First, a laser pulse stimulates the single atom to emit a single photon. In this process, internal degrees of freedom of the atom are coupled to the polarisation of the photon, so that both particles become entangled. The photon is transported through a 30 m long optical fibre into a neighbouring laboratory where it is directed to the BEC. There, it is absorbed by the whole ensemble. This process converts the photon into a collective excitation of the BEC. “The exchange of quantum information between photons and atomic quantum systems requires a strong light-matter interaction”, explains Matthias Lettner, a doctoral student working on the experiment. “For the single atom, we achieve this by multiple reflections between the two resonator mirrors, whereas for the BEC the light-matter interaction is enhanced by the large number of atoms.”
In a subsequent step, the physicists prove that the single atom and the BEC are really entangled. To this end, the photon absorbed in the BEC is retrieved with the help of a laser pulse and the state of the single atom is read out by generating a second photon. The entanglement of the two photons reaches 95 % of the maximally possible value, thus showing that the entanglement of the two atomicquantum systems must have been equally good, or even better. Moreover, the entanglement is detectable for approximately 100 microseconds.
“A BEC is very well suited as a quantum memory because this exotic state does not suffer from any disturbances caused by thermal motion”, says Matthias Lettner. “This makes it possible to store and retrieve quantum information with high efficiency and to conserve this state for a long time.”
In this experiment, the team of Professor Rempe has realized a building block for a quantum network consisting of two remote, entangled, stationary nodes. This is a milestone on the way to large-scale quantum networks in which, for example, quantum information can be transmitted absolutely safe. In addition, such networks might help realizing a universal quantum computer in which quantum bits can be exchanged with photons between nodes designed for information storage and processing.
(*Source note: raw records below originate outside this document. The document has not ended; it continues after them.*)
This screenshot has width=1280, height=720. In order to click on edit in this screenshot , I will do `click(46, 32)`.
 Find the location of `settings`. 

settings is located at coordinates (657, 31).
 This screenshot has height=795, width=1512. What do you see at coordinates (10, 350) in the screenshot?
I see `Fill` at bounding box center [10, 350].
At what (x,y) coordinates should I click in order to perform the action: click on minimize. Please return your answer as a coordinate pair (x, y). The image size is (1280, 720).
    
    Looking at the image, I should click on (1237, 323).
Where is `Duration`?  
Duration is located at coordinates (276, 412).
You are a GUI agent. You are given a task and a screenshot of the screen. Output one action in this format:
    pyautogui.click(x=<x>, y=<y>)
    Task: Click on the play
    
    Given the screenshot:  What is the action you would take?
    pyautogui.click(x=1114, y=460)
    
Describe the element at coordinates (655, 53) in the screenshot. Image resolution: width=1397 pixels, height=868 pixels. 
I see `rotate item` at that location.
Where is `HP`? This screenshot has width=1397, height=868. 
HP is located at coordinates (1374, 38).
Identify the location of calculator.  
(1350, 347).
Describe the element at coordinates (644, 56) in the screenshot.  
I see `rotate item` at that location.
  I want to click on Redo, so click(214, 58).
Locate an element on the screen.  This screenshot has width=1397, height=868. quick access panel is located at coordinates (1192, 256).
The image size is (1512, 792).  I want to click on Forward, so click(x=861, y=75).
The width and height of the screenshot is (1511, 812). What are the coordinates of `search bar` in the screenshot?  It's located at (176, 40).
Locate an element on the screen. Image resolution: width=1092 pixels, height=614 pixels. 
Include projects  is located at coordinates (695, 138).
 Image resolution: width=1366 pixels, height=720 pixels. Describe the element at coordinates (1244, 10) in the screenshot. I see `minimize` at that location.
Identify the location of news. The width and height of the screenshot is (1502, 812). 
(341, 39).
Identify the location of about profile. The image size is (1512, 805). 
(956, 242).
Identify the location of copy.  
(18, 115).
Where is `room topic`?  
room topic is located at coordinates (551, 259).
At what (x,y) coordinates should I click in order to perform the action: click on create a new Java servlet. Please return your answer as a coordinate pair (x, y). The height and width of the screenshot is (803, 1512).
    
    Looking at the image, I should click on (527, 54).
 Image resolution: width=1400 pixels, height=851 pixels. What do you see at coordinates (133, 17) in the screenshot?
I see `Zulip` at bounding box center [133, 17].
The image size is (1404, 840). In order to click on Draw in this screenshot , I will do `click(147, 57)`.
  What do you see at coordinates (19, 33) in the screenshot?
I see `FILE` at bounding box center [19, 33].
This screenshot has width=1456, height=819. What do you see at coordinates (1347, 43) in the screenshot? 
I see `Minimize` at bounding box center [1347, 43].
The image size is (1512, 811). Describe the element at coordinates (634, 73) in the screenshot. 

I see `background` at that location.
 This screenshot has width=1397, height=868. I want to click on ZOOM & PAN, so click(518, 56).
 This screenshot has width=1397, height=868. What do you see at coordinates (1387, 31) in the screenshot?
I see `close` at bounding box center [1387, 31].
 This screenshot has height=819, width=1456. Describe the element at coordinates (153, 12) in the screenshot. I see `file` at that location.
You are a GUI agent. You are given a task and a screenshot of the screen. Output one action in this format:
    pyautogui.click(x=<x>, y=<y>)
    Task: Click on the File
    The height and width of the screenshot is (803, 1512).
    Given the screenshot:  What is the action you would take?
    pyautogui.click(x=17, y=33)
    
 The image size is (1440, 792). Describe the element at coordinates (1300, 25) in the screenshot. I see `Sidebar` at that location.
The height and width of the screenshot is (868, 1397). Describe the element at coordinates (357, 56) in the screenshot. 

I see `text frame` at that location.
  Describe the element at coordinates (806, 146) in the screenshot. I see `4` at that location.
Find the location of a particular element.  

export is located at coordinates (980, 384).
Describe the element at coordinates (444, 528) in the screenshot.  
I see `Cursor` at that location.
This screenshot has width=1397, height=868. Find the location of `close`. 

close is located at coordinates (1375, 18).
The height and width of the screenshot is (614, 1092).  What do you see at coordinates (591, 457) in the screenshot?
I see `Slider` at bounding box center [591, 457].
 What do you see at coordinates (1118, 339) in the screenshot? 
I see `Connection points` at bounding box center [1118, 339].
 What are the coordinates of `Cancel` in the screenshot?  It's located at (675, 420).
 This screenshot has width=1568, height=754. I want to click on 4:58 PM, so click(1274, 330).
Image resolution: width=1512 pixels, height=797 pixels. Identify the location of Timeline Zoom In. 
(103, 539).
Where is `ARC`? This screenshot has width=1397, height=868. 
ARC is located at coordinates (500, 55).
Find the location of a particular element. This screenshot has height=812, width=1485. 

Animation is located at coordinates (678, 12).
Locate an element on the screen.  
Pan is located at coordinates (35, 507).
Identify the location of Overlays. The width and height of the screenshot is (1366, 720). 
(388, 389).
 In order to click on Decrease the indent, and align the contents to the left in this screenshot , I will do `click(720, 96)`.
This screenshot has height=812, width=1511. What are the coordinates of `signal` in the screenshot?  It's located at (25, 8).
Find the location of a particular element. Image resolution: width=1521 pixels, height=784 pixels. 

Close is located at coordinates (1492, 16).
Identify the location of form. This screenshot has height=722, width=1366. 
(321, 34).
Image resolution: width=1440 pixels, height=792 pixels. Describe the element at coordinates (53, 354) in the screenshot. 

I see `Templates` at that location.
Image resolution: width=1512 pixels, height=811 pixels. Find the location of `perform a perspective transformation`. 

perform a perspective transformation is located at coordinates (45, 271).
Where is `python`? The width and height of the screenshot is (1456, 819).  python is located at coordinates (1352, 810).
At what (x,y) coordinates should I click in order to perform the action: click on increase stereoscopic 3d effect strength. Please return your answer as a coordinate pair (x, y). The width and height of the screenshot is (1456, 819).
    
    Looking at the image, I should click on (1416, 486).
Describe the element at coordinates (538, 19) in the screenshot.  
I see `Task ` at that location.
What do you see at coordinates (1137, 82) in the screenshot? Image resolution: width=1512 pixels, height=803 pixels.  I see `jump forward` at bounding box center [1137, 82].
More information: M. Lettner, et al., “Remote Entanglement between a Single Atom and a Bose-Einstein Condensate,” Physical Review Letters, Advance Online Publication, 26 May 2011. DOI:10.1103/PhysRevLett.106.210503
Abstract
Entanglement between stationary systems at remote locations is a key resource for quantum networks. We report on the experimental generation of remote entanglement between a single atom inside an optical cavity and a Bose-Einstein condensate (BEC). To produce this, a single photon is created in the atom-cavity system, thereby generating atom-photon entanglement. The photon is transported to the BEC and converted into a collective excitation in the BEC, thus establishing matter-matter entanglement. After a variable delay, this entanglement is converted into photon-photon entanglement. The matter-matter entanglement lifetime of 100 μs exceeds the photon duration by 2 orders of magnitude. The total fidelity of all concatenated operations is 95%. This hybrid system opens up promising perspectives in the field of quantum information.